France proposed an overhaul of retail price rules on Thursday that would cut the cost of common brand-name goods by up to five percent, aiming to boost consumer spending in the eurozone's second-biggest economy.
Finance Minister Nicolas Sarkozy told a meeting of retailers, suppliers and consumer organisations he wanted to shake up pricing practices that cost the French five to 13 percent more for brand-name goods than what the Germans, Italians and Spanish pay.
"My objective is a quick and lasting reduction in the cost of brand-name products, as that is what the French people want," Sarkozy said in the text of his speech to the meeting.
Higher prices for brand-name products undermined French consumers' purchasing power and made inflation seem higher than it really was, he said.
Sarkozy met retailers to thrash out an industry-wide deal that could cut prices on well-known brands such as Coca-Cola and Danone.

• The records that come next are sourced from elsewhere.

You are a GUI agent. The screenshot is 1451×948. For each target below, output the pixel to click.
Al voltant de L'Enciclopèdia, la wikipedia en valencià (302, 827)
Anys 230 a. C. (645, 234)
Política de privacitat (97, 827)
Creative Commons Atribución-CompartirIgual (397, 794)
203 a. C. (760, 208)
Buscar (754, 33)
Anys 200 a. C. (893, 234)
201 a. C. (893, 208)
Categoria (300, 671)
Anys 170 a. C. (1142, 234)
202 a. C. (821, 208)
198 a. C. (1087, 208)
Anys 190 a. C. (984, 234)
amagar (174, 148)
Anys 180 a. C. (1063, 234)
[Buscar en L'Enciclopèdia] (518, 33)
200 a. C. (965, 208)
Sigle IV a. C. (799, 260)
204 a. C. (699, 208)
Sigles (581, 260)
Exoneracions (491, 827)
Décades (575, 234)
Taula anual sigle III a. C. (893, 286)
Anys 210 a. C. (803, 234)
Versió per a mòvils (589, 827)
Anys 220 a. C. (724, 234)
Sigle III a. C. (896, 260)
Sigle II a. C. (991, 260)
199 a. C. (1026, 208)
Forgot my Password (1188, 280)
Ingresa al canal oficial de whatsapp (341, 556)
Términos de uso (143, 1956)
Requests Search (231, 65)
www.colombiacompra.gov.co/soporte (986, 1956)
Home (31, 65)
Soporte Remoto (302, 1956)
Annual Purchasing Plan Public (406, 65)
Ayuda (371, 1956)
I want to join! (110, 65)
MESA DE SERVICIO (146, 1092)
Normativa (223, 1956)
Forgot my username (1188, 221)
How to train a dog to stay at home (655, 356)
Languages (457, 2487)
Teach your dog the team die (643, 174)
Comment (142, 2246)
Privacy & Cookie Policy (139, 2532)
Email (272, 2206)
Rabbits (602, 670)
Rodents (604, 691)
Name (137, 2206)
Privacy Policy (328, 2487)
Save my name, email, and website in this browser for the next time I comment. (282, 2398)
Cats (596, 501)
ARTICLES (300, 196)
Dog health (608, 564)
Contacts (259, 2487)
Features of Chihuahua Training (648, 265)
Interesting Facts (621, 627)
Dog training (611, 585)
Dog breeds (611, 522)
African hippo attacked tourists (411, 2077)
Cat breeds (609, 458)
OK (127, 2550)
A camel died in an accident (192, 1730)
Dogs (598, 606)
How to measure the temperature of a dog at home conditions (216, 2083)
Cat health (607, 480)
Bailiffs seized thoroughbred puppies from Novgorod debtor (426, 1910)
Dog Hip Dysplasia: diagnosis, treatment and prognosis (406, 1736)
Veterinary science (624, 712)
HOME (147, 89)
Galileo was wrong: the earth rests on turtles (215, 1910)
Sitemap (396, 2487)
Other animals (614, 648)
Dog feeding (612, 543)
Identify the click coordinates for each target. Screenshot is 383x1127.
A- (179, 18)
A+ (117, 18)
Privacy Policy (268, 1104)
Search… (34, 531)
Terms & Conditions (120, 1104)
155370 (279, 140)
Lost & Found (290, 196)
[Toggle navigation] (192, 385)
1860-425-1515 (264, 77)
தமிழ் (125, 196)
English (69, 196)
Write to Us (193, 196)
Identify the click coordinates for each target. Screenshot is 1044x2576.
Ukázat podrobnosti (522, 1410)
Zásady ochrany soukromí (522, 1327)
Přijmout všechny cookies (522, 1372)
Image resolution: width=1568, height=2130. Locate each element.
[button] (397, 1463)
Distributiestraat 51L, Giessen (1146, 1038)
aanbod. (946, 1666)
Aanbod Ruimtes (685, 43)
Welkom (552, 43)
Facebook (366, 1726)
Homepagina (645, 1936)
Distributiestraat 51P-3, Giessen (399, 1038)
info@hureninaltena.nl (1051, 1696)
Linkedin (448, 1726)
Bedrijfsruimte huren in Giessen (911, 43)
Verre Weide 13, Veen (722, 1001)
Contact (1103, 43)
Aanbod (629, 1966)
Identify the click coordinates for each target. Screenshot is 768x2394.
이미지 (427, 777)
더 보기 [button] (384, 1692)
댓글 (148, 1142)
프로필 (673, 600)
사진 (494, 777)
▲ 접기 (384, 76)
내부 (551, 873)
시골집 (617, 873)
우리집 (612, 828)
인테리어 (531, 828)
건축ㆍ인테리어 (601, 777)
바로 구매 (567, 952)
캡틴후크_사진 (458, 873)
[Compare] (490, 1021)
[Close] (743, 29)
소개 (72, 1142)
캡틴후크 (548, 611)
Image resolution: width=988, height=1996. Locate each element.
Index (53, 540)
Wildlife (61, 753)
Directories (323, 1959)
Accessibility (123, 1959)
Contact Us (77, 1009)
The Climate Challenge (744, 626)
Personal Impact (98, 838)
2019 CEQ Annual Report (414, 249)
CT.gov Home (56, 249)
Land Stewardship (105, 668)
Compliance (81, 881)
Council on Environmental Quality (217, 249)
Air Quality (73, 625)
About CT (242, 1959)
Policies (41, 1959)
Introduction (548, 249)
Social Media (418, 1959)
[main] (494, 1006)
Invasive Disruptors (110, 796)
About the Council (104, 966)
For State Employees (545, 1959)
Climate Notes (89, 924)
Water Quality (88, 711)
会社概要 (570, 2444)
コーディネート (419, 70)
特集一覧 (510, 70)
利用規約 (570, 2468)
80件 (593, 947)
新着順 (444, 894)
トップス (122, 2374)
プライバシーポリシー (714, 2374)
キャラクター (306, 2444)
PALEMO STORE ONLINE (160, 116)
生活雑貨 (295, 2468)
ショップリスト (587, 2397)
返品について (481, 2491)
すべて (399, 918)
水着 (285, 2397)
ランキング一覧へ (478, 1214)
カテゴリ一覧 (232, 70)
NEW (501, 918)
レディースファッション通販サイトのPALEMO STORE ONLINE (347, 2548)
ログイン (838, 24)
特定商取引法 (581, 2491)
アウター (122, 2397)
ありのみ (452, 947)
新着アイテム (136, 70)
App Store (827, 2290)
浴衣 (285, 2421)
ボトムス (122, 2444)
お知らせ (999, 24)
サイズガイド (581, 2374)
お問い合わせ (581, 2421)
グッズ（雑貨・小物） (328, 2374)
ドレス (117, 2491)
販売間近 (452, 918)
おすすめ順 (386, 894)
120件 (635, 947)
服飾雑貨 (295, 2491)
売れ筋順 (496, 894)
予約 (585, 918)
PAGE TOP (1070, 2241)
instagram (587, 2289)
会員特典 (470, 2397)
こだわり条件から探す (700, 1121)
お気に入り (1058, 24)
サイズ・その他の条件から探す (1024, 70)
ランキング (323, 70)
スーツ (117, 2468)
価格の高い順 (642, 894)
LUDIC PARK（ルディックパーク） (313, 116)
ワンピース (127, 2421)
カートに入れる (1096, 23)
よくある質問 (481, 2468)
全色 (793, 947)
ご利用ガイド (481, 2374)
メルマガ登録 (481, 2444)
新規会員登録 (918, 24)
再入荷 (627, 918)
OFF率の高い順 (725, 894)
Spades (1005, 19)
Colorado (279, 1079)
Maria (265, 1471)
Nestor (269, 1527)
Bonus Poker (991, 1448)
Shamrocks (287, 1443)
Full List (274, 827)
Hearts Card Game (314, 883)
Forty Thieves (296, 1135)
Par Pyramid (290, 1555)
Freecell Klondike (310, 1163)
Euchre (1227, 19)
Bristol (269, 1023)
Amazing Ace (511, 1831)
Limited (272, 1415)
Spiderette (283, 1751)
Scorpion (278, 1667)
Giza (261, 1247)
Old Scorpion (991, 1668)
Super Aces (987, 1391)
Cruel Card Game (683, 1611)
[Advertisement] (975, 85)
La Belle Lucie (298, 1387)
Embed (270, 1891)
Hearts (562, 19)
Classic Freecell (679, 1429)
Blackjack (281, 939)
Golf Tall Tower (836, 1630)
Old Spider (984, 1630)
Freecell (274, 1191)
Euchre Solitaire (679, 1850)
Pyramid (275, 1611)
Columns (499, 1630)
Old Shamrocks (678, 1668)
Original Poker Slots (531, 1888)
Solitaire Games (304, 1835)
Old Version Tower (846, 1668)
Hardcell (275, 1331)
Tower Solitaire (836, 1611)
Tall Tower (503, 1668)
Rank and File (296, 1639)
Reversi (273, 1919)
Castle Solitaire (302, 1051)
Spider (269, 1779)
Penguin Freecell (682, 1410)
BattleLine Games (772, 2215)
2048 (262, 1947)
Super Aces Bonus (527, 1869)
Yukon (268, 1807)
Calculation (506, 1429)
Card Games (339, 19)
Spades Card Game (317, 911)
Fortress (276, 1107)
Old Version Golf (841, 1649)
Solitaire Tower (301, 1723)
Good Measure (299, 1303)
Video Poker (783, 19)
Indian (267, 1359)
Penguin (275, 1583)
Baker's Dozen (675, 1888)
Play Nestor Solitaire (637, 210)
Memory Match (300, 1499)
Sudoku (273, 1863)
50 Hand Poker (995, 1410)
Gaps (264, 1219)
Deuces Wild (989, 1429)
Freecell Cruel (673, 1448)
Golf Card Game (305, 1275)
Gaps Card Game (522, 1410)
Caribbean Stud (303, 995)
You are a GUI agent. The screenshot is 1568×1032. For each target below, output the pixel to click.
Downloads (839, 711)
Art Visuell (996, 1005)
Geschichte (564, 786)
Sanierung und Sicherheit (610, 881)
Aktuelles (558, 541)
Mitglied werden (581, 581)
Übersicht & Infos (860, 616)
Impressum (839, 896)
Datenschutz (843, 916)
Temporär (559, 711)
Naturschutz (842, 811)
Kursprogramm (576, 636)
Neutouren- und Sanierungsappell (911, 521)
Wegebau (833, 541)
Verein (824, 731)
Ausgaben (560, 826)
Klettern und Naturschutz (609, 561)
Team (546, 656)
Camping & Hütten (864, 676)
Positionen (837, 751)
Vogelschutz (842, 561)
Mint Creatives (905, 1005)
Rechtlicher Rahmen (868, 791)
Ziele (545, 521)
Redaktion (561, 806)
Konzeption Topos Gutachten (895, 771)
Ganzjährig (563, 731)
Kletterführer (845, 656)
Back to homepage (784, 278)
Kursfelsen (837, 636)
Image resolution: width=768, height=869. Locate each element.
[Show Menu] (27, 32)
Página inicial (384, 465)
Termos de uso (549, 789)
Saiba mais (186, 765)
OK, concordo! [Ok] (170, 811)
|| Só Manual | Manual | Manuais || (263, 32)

Should the sector fail to agree, he said he could take legislative steps to force down prices.
French retailers, particularly those that run hyper-markets, are able to get lower prices from suppliers than those shown on their invoices, by negotiating rebates on volumes or fees for shelf space.
But apart from loyalty cards or discount coupons, these benefits are not passed on to customers because existing pricing practices prevent retailers from selling these goods below the cost shown on the invoice.
Sarkozy proposed that a portion of the so-called "back margins" - rebates that suppliers pay to retailers to promote their products - be shown on the invoice, so they can be passed along to consumers.